SET PROBLEM: Reproduce the passage of the TBufDataset forum post, starting at "[Lazarus] Writing >1000" and ending at "few thousand records.".

READING TEXT:

......

[Lazarus] Writing >1000 TBufDataset records to file is extremely slow

2017-03-26 Thread Werner Pamler via Lazarus
Trying to extend the import/export example of fpspreadsheet from a dBase 
table to a TBufDataset I came across this issue with TBufDataset: While 
data are posted to the database as quickly as usual writing to file 
takes extremely long if there are more than a few thousand records.


Run the demo attached below. On my system, I measure these (non-linearly 
scaling) execution times for writing the TBufDataset table to file:


1000 records -- 0.9 seconds
2000 records -- 8.8 seconds
3000 records -- 31.1 seconds
etc.

Compared to that, writing of the same data to a dbf file is a wink of an 
eye. Is there anything which I am doing wrong? Or should I report a bug?

......

[Dataset entries]
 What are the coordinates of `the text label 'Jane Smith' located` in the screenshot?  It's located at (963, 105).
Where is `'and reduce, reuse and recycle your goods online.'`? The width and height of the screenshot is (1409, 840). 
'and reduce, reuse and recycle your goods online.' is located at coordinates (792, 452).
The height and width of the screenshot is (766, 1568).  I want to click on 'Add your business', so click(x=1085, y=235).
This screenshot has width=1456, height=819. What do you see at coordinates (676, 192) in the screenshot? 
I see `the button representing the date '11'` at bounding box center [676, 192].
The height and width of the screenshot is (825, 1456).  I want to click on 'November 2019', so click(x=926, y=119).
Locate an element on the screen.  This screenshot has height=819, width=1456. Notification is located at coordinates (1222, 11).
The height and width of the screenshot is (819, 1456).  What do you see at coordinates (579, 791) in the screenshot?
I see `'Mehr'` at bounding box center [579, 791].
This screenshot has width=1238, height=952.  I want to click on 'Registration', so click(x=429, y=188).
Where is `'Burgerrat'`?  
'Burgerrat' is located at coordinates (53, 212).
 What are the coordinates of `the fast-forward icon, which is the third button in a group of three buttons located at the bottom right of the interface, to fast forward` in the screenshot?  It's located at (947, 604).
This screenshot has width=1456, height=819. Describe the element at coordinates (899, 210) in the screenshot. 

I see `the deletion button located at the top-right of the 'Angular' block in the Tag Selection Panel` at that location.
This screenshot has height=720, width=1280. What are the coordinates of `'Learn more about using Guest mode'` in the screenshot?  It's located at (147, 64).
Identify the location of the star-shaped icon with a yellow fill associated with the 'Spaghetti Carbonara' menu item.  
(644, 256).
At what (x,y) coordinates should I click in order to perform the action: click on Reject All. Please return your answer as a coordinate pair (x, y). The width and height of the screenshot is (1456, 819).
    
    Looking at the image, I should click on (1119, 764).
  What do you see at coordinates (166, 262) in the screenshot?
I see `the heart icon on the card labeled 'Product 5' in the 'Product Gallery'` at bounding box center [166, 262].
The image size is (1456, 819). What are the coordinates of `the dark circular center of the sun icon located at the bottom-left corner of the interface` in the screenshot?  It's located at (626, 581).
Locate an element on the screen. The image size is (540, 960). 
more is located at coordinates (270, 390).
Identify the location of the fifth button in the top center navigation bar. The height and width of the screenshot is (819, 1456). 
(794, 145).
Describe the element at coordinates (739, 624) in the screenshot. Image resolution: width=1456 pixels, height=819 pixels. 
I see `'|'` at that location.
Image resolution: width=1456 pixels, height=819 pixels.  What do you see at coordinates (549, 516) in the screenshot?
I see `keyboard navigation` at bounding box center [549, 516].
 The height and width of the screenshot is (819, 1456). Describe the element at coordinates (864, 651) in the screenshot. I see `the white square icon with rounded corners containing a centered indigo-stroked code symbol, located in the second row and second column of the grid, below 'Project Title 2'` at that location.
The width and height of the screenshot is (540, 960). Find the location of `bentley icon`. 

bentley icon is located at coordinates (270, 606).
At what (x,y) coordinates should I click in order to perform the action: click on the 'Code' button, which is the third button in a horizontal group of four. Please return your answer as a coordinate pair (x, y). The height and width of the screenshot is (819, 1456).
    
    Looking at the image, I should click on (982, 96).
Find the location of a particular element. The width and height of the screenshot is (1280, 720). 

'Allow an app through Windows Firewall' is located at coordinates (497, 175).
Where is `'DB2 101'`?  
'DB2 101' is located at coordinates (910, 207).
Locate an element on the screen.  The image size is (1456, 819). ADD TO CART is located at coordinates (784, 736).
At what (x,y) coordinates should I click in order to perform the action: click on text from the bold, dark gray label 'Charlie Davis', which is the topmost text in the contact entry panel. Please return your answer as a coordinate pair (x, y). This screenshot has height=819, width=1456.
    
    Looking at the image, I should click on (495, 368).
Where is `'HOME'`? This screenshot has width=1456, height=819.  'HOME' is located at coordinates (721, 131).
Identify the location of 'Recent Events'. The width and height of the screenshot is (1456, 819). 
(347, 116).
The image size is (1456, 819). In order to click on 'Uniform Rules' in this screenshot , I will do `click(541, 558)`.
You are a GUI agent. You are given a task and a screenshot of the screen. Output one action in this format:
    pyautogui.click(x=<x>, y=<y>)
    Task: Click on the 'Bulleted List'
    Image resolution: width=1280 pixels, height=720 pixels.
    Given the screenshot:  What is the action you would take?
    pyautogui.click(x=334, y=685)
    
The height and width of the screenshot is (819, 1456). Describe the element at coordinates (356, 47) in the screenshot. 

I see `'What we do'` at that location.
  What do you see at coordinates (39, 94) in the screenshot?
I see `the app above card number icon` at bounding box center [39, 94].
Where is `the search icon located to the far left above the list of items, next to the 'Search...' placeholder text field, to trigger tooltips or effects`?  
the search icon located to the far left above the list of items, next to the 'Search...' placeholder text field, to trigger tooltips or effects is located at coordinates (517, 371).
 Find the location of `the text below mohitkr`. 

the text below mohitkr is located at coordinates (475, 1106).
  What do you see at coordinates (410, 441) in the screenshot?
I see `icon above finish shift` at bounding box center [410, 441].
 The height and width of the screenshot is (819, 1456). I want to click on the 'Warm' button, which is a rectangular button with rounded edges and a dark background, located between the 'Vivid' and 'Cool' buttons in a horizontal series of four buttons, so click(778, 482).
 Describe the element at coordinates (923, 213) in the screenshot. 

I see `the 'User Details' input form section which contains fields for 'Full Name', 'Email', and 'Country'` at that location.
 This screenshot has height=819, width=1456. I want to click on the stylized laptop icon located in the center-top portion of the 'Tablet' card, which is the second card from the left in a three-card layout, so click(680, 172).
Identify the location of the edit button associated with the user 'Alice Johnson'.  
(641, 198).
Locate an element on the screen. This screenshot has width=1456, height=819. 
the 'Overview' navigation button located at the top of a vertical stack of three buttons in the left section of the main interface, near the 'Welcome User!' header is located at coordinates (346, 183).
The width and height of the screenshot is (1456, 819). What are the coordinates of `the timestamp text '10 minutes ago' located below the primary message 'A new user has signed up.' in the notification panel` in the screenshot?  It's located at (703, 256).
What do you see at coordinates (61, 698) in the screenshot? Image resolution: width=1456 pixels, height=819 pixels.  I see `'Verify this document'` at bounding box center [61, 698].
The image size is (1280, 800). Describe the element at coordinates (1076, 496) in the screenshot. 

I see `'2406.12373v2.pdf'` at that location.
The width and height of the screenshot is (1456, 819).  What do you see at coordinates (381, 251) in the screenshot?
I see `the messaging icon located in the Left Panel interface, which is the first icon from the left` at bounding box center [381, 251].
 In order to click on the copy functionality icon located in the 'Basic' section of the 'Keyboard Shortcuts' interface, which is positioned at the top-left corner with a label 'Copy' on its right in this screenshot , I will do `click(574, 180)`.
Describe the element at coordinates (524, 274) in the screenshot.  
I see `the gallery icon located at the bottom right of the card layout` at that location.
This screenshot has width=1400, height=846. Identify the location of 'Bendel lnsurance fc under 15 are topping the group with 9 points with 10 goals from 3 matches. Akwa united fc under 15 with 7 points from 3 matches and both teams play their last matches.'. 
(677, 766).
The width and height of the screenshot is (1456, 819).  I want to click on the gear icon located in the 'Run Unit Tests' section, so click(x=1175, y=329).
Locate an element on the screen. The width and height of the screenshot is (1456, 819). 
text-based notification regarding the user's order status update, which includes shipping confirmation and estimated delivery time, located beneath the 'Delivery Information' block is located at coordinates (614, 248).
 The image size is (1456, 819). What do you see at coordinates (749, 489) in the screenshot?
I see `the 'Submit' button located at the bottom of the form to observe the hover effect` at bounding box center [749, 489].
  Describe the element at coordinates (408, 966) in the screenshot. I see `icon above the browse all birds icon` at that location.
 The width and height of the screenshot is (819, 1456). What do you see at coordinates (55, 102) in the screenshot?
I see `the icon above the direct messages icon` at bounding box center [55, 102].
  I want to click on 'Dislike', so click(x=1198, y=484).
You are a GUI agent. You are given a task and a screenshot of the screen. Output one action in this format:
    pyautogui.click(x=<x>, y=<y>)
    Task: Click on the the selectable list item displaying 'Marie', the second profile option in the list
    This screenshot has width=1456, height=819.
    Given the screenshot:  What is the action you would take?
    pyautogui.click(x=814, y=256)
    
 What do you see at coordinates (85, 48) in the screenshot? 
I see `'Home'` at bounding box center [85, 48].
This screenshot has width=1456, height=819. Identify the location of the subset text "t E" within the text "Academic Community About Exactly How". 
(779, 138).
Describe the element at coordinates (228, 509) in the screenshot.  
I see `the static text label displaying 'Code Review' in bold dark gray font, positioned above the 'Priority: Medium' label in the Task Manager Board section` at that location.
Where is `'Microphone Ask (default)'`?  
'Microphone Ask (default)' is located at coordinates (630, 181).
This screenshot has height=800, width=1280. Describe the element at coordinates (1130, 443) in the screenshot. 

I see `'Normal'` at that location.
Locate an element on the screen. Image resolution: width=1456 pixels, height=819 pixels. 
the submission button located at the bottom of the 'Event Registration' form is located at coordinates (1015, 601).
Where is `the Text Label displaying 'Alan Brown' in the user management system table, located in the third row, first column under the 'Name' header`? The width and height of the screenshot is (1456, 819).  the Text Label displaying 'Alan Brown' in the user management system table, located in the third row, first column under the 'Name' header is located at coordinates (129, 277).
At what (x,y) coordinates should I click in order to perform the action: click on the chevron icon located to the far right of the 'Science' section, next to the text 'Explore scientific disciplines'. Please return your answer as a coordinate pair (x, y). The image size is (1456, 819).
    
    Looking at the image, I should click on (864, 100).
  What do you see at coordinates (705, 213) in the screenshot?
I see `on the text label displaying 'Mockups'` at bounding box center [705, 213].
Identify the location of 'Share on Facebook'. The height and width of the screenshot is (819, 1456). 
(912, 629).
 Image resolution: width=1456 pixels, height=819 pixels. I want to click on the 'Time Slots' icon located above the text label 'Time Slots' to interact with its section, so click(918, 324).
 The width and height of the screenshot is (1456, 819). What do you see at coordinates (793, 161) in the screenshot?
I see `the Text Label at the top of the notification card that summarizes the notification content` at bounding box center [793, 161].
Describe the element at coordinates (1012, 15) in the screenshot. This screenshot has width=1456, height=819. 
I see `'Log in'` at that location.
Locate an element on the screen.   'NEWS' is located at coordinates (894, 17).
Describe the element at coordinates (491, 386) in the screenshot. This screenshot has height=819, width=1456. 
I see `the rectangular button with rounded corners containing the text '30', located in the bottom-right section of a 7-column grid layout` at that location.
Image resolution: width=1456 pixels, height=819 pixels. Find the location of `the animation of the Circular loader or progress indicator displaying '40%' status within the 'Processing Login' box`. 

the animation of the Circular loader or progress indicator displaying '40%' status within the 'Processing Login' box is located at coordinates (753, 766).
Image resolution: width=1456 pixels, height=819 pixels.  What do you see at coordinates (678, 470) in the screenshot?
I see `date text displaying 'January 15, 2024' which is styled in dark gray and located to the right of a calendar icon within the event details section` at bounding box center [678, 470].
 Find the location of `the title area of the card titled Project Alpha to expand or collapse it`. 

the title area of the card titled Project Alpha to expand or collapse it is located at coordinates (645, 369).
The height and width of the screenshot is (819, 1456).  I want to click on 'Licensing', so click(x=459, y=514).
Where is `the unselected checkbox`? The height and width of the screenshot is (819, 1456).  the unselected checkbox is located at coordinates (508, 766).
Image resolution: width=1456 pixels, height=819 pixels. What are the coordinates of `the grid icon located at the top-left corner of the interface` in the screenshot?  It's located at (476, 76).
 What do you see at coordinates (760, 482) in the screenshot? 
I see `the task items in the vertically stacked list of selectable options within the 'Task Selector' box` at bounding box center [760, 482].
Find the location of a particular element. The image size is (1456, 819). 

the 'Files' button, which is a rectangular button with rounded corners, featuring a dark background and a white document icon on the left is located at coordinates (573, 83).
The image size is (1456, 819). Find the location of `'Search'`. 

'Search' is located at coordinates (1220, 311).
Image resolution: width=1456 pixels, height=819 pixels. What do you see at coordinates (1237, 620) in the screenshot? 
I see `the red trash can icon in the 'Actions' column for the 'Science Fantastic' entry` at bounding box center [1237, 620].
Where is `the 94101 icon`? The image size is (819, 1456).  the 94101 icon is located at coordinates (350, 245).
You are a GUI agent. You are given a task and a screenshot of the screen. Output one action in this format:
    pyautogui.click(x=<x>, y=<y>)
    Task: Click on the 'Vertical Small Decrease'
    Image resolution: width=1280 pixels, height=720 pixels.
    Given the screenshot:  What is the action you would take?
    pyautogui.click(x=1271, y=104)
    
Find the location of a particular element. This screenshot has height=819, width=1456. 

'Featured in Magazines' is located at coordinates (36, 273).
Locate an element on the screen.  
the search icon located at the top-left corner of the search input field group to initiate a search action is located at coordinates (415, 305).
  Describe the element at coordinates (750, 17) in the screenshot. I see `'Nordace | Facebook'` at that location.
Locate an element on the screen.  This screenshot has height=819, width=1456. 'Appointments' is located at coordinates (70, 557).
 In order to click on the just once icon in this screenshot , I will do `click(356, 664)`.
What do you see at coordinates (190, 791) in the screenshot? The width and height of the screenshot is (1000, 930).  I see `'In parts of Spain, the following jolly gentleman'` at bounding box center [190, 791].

......

SOLUTION TO THE PROBLEM:
[Lazarus] Writing >1000 TBufDataset records to file is extremely slow

2017-03-26 Thread Werner Pamler via Lazarus
Trying to extend the import/export example of fpspreadsheet from a dBase 
table to a TBufDataset I came across this issue with TBufDataset: While 
data are posted to the database as quickly as usual writing to file 
takes extremely long if there are more than a few thousand records.